As EOTs are often established shortly prior to the sale, they must be initially funded (to fund the payment of the initial consideration plus pay any stamp duty liability) and latterly funded (to fund the payment of the deferred consideration). These funds are generally gifted to the EOT by the business – in principle, the existing legislation indicates that this gift should be characterised as a taxable distribution to the EOT, even though the gift is only being made to fund the wider EOT transaction, and would be contrary to the spirit of the EOT legislation which provides for EOT Relief on the basis that tax charges (which might otherwise inhibit a move to an employee-owned structure) should be discouraged.
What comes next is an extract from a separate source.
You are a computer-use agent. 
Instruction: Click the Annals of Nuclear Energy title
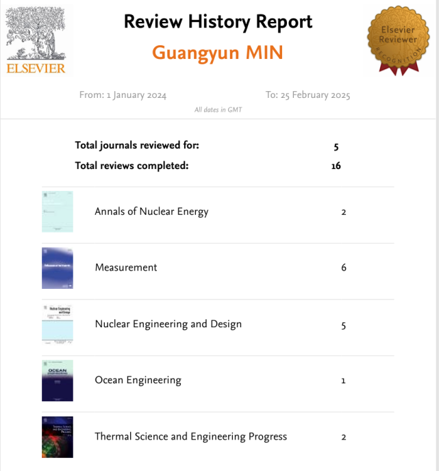(x=151, y=212)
It is typical for a non-statutory clearance to be requested from HMRC that it will not seek to tax these payments as distributions – the UK government has confirmed that an explicit relieving provision will be introduced to put the position beyond doubt and confirm that any such payments made on or after 30 October 2024 are not taxed as distributions. This is a welcome introduction by the UK government and brings much needed clarity going forwards.

Tax residence of the EOT

A new requirement will be introduced which will require the trustees of the EOT to be UK tax resident (as a single body of persons), to guard against the risk that a future disposal (or deemed disposal) of the Target shares by the EOT would escape the UK tax net. A breach of this condition (either upon sale to the EOT or at any time following the sale) would result in the loss of the EOT Relief, and an ‘exit charge’ for the trust under existing chargeable gains legislation.

This restriction will not apply to EOTs established before 30 October 2024.
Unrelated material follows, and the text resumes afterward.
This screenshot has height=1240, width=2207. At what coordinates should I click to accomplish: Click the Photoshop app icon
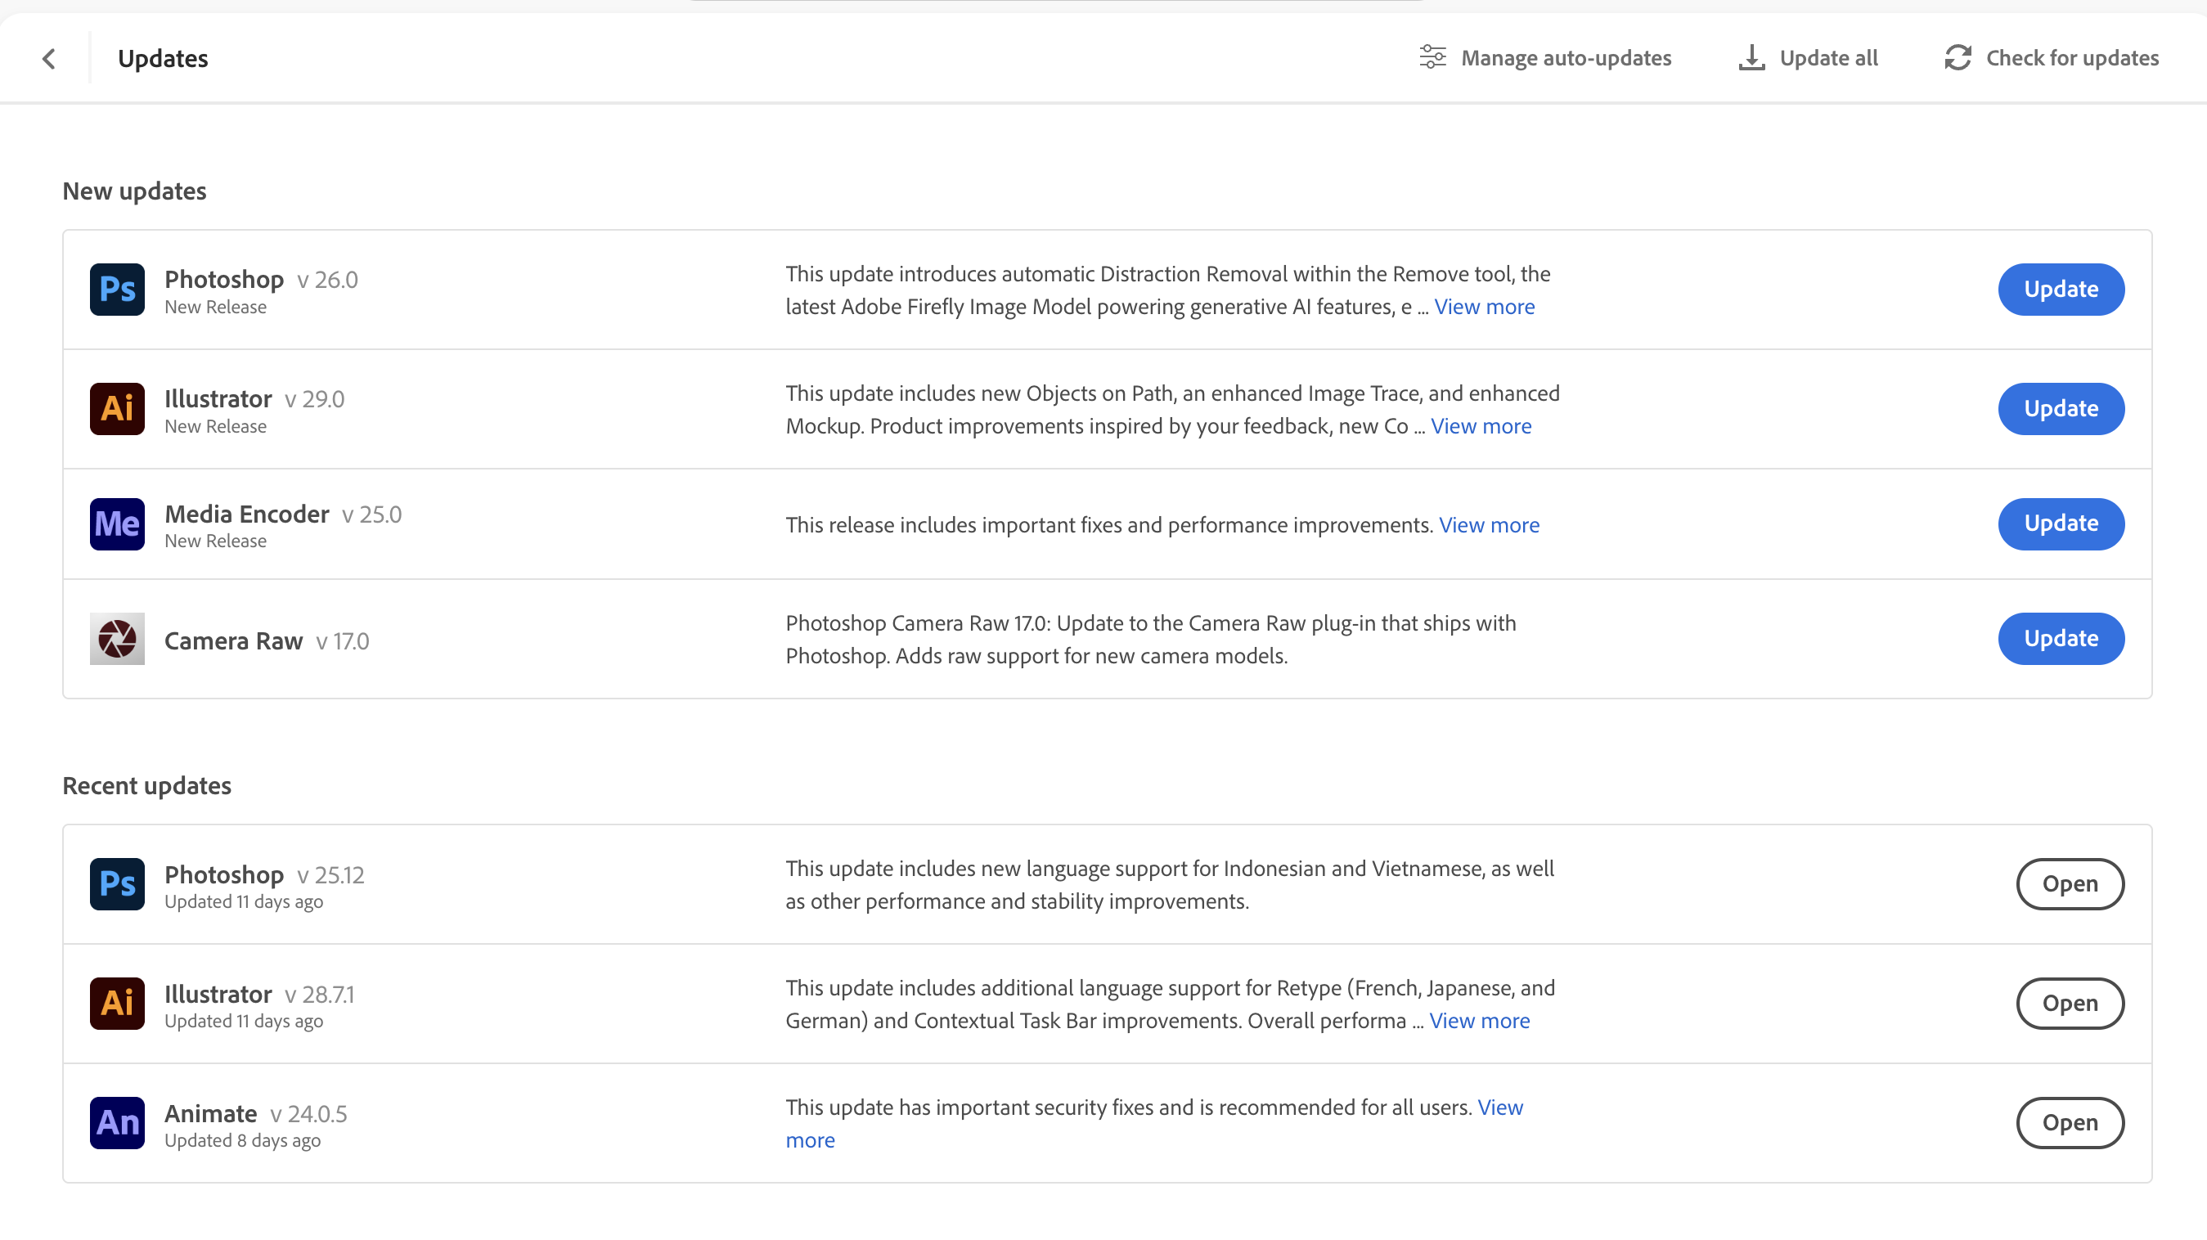(x=117, y=288)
Ongoing satisfaction of the conditions for EOT Relief

The EOT regime has a ‘monitoring window’ up to the end of the first tax year following the tax year in which the sale to an EOT takes place, whereby the technical requirements for EOT Relief must continue to be met, otherwise EOT Relief ceases to be available. There was a concern that, following the (relatively short) monitoring window, there could be an immediate sale to a third-party, with the former owners retaining EOT Relief, which would frustrate the objective of long-term employee-ownership.
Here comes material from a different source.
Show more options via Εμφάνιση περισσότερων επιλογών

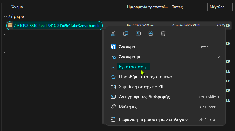153,119
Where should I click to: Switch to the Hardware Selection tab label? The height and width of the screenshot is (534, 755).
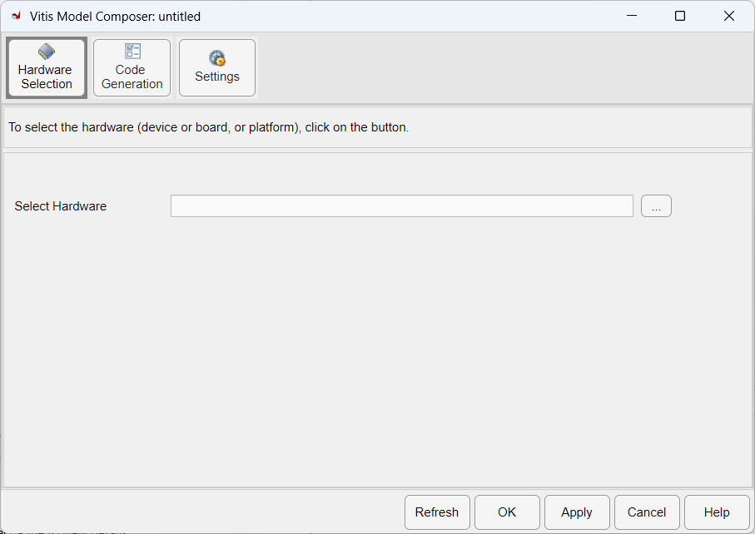(47, 77)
Any sale to an EOT on or after 30 October 2024 must now continue to meet these technical requirements for a period of four tax years after the end of the tax year in which the EOT sale takes place, with a stated aim of ensuring the long-term encouragement of employee ownership (by reason of meeting the technical requirements for a longer period).  

Other measures

Under the current regime, it is possible for an EOT-owned company to pay up to £3,600 annual as a tax free-bonus to employees (on the basis that such bonus is in principle available to all employees, including directors). With respect to bonus payments made on or after 30 October 2024, there will be an additional element of flexibility and it will now be possible to exclude directors from any such bonus award.

The UK government has indicated that it has no current plans to increase the amount of the tax-free bonus.

A new requirement has also been introduced which will require sellers to include within their claim for EOT Relief in their self-assessment tax return information on the sale proceeds, as well as the number of employees of the company at the time of disposal. This requirement will apply for claims relating to the 2024/25 tax year onwards, with the stated policy aim being to allow HMRC to ‘better monitor and evaluate the relief’.